‘The Americans’ Season Premiere Introduced Us To A Terrifying Real-World Biological Threat We Never Knew Existed

This week’s fourth season premiere of The Americans kicked off in typical fashion, which is to say: It was slow and methodical, taking its sweet time developing characters and building the story. It’s a great show — one of the best on television — but also one that requires a great deal of patience, which is probably why it hasn’t yet received the awards recognition it so richly deserves.

One of the more compelling developments this season came as a result of a new character played by Dylan Baker, a Russian spy posing as an American researcher. In the season premiere, Baker’s character gave Phillip Jennings a little vial of something he picked up from the Department of Defense’s bioweapons lab.
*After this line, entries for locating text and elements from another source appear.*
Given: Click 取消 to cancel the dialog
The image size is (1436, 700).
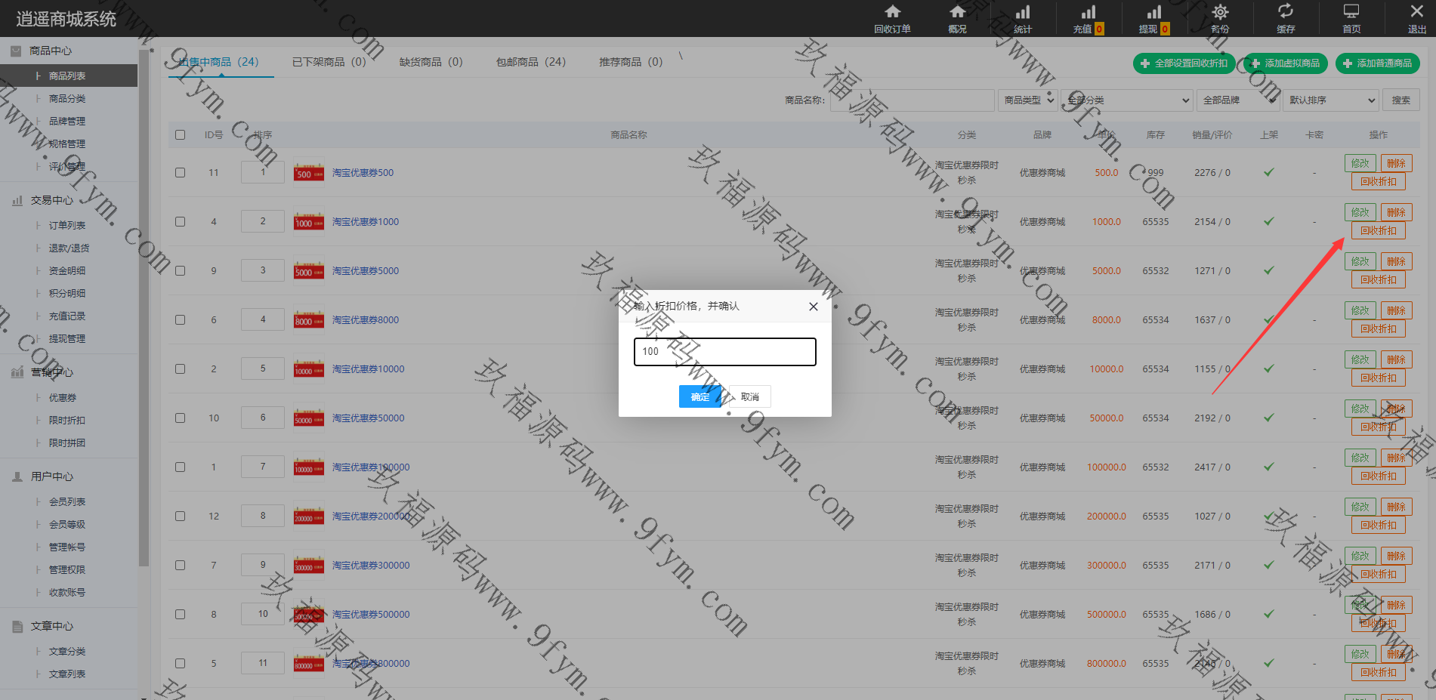Looking at the screenshot, I should pos(749,396).

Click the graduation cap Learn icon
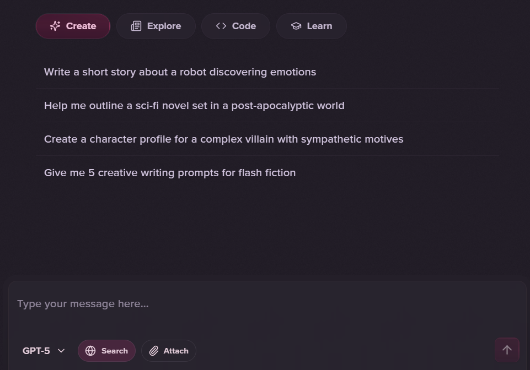tap(296, 26)
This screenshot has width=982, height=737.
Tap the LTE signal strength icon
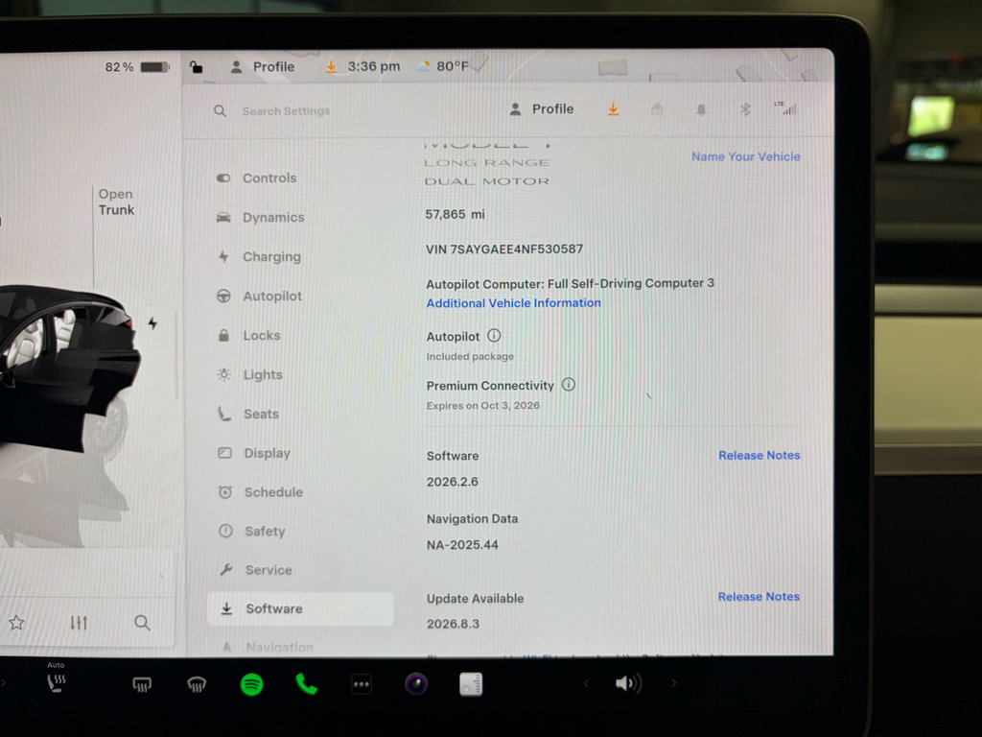[x=786, y=108]
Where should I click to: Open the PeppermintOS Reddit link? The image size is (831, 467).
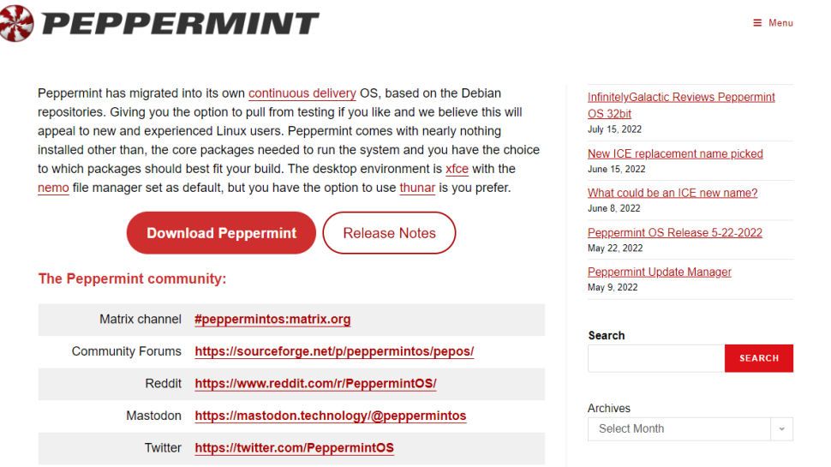click(315, 384)
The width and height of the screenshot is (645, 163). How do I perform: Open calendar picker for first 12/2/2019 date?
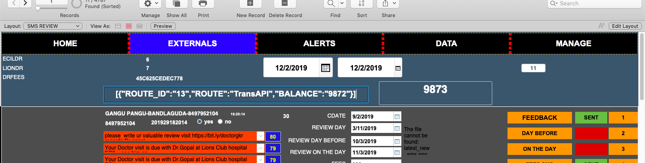pos(326,68)
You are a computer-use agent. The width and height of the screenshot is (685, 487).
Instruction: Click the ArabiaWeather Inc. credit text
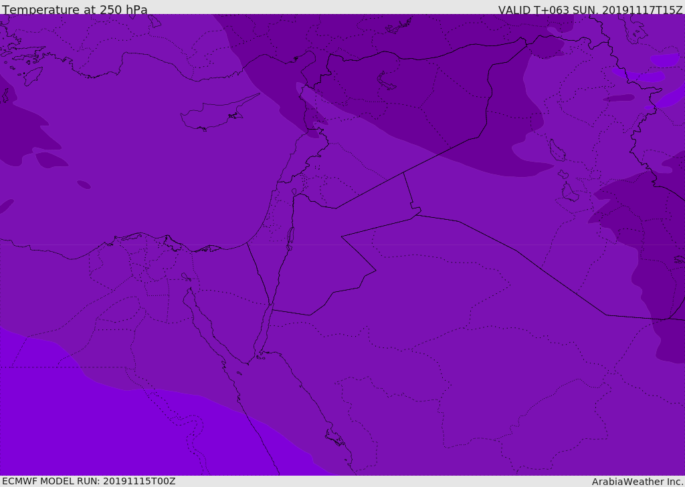(x=638, y=481)
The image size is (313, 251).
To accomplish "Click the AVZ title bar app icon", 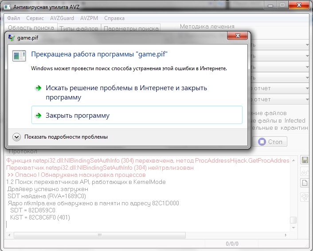I will pos(7,7).
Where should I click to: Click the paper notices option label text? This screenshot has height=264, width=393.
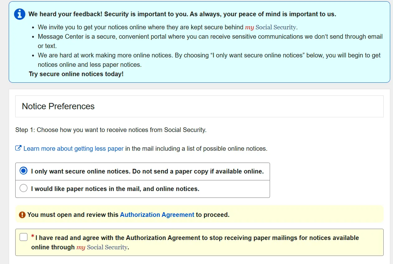[x=115, y=189]
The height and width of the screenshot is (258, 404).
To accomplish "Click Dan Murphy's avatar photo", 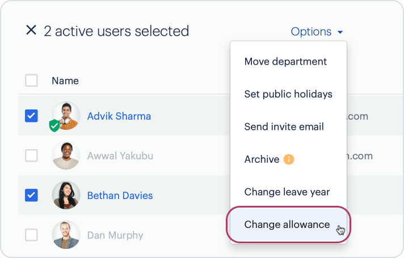I will tap(66, 235).
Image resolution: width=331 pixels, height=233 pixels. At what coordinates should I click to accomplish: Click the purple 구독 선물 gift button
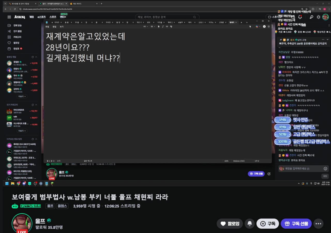coord(296,223)
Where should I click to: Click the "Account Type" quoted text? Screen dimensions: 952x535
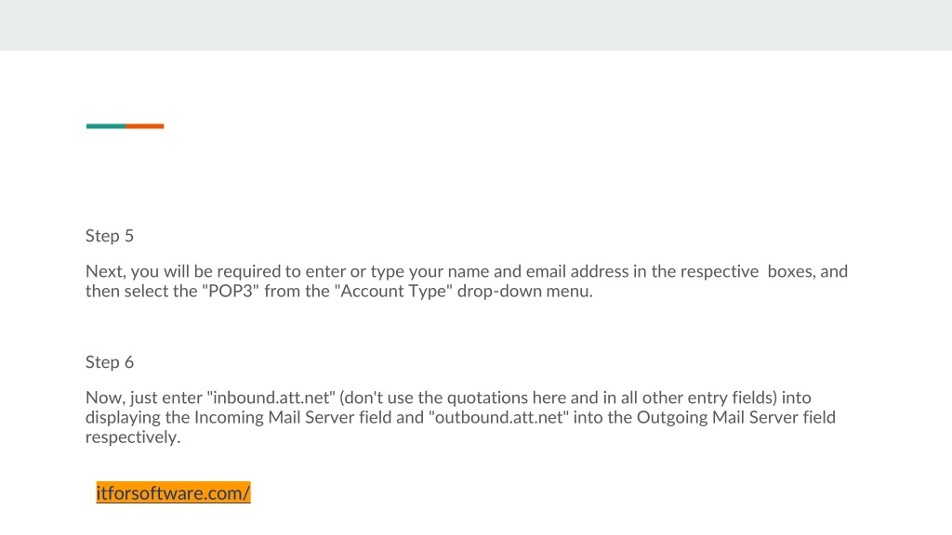393,291
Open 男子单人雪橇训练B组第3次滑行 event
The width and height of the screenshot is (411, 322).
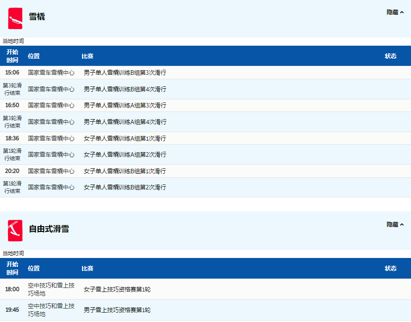[x=125, y=73]
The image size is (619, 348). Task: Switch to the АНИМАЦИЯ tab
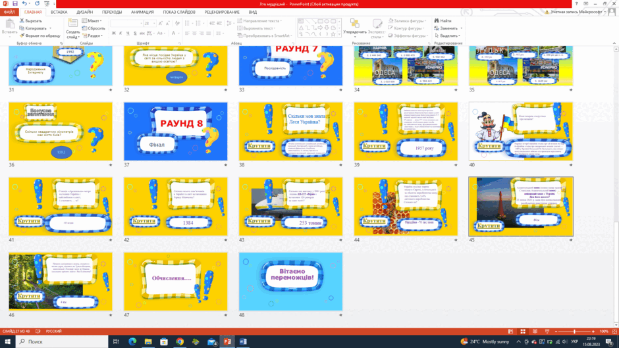click(142, 12)
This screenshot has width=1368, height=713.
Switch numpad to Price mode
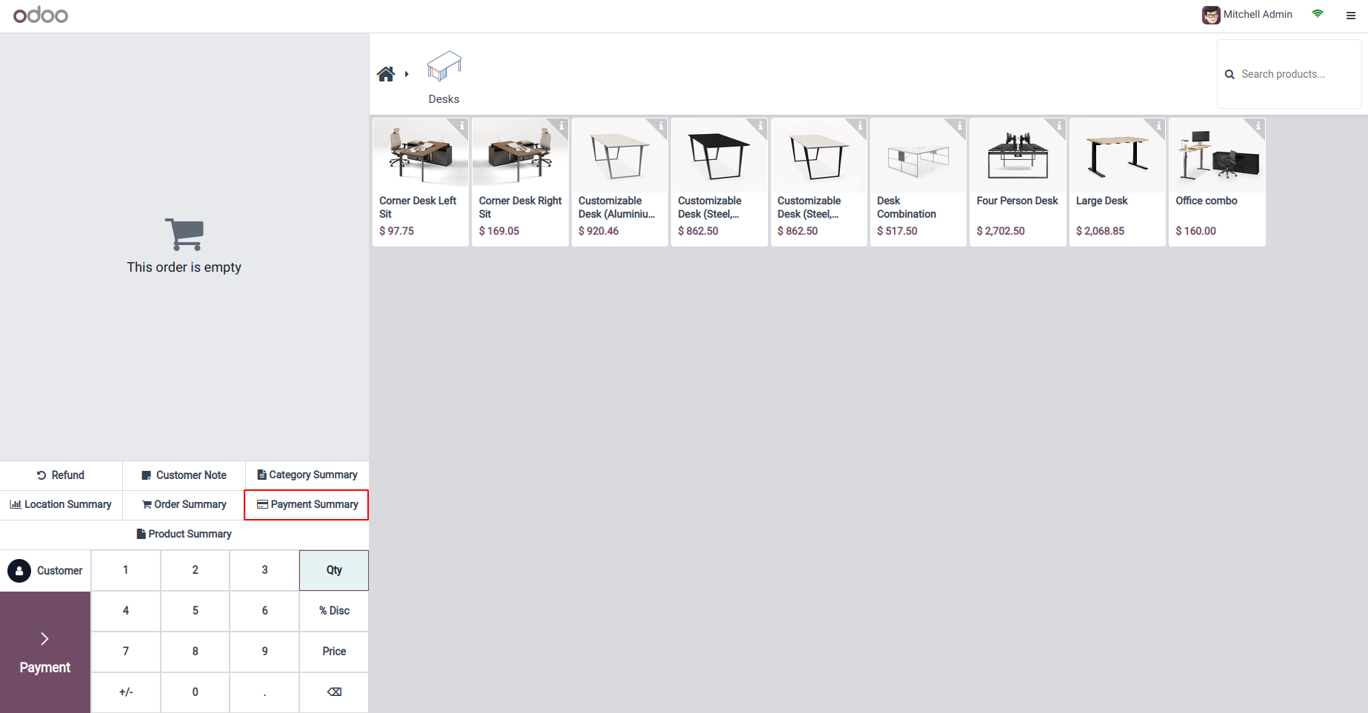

The vial contained a bacteria called Burkholderia mallei, which causes a disease called “glanders,” which the character describes as “to meningitis what bubonic plague is to a runny nose.”

In other words, glanders is a messed-up bacteria.

Interestingly, however, glanders is something that has been experimented with as a weapon since World War I. It primarily affects horses, and the Germans used it in World War I to infect horses and other livestock being sent from neutral countries to the allies, including the United States. The disease has been known to wipe out thousands of horses at a time and was used to debilitate the Allies who relied heavily on horses and mules.

https://twitter.com/erincmccarthy/status/710311861489672194

Glanders does not spread from horses to humans easily. However, it can easily be aerosolized and spread through the air, where humans can contract it. It can be lethal, and there is no vaccine available (however, lengthy treatments with certain antibiotics have proven effective against it). A human who gets glanders can come down with fatigue, fevers, chills, malaise, diarrhea, pus-filled sores and eventually pneumonia. If left untreated, a person will die within 10 days of infection.

It’s a gruesome disease. Trust me, you don’t want to do an image search. (DO NOT CLICK ON THAT LINK.)

For that reason, glanders was also investigated by both the United States and Russia for use as a biological weapon. In the United States, such a weapon never materialized. However, the former Soviet Union produced more than 2,000 tons of it in a single year in the 1980s.

In other words, it sounds like an extremely unpleasant way to die, but during the Cold War, that’s the kind of insane biological weaponry both the United States and the Soviet Union experimented with.

Fortunately, cases of glanders are very rare in humans, although lab researchers experimenting with the bacteria have been known to come down with the disease. However, it continues to pose a threat to horses.